Trans Fat Ban: An Essential Measure to Control Heart Disease

Trans fat ban? It’s about time! Many researchers believe that of all the dietary fats, trans fats or trans fatty acids have the most influence on the progression of cardiovascular disease.

Trans fat is an artery-clogging fat typically formed when vegetable oils are hydrogenated or hardened into margarine and shortening.

It has long been shown to increase the “bad cholesterol” (LDL – Low Density Lipoprotein) and decrease the “good cholesterol” (HDL – High Density Lipoprotein).

As demonstrated by numerous studies, transfatty acids are harmful in “any” amount. Unlike natural fatty acids, your body is incapable of using these man-made fat molecules in a constructive manner.

In March 2003, Denmark became the first country to outlaw trans fats. Five years later, Switzerland implemented its own trans fat ban.

Heart Disease and Beyond

An 80,000-participant, 14-year study resulted to 939 heart attacks. According to the New England Journal of Medicine, those who consumed the largest amounts of transfats had a 53 percent higher chance of suffering a heart attack than those who ate the least amounts. And it affects more than just your cardiovascular health.

It is estimated that trans fat consumption causes at least 30,000 untimely deaths per year in the United States alone. About 15 percent of the fat in the standard American diet is transfat.

Looks like a trans fat ban should have been set in motion several decades ago.

Hydrogenated Fats are Trans Fat Breeding Grounds

Hydrogenation is a process of transforming unsaturated fatty acids into more saturated fatty acids. Why the transformation? Because saturated fatty acids are a lot more stable.

Food manufacturers have known for decades that saturated fats are much more resistant to oxidation (going rancid) and free-radical formation than unsaturated fats are.

They’ve added saturated fats (usually coconut oil) to foods because they help prevent spoilage caused by free radicals.

The problem with hydrogenation is that it creates artificial fats called trans fats.

Margarines and shortenings are hydrogenated oils. They are artificially created by the partial hydrogenation of polyunsaturated oils such as soybean oil, and can contain up to almost 50 percent trans fatty acids. The scary part is even non-hydrogenated oils contain them.

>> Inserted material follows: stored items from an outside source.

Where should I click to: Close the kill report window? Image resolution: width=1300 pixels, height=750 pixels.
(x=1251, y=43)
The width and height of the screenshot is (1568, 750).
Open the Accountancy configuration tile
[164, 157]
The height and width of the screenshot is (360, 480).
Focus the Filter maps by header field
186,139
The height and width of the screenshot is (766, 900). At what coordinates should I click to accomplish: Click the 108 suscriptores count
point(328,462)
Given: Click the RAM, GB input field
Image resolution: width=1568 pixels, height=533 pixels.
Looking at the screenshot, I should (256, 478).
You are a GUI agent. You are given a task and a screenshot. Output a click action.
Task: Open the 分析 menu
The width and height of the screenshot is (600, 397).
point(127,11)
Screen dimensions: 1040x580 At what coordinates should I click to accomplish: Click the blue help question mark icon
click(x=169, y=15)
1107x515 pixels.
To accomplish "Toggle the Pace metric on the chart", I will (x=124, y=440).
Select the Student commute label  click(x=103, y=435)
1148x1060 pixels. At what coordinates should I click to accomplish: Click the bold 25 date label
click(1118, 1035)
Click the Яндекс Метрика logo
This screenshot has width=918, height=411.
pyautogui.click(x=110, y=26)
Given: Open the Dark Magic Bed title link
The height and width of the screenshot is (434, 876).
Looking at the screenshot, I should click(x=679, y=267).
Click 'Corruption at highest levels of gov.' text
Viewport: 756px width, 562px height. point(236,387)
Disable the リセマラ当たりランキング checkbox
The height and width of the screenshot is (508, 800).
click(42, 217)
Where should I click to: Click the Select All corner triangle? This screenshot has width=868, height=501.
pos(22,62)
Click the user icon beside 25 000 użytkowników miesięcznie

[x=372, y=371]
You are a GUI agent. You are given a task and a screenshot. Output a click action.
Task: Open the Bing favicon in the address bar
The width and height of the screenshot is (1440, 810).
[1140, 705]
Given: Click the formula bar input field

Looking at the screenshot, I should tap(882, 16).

Conventionally processed polyunsaturated vegetable oils typically sold in grocery stores also contain some transfatty acids from the heat used in the extraction and refining process. Most vegetable oils in the market are highly processed.

“Saturated” Trans Fat?

Trans fats can either be monounsaturated or polyunsaturated, but never saturated.

Note that there is no such thing as monosaturated fats or polysaturated fats. Please visit types of fats based on saturation for a clearer understanding.

Coconut oil is the most saturated of all dietary fats. It does not oxidize and produce free radicals like other vegetable oils do. Not even close! It’s so stable, it protects other fats from decay by acting as an antioxidant.

92 percent saturated coconut oil is already very saturated. No need for trans fat-creating hydrogenation to healthfully serve humankind in a variety of ways.

Because it can withstand heat pretty well, pure coconut oil doesn’t form harmful trans fats or create damaging free radicals. It increases the good cholesterol and improves your cholesterol ratio, a more accurate indicator of heart disease risk than total cholesterol.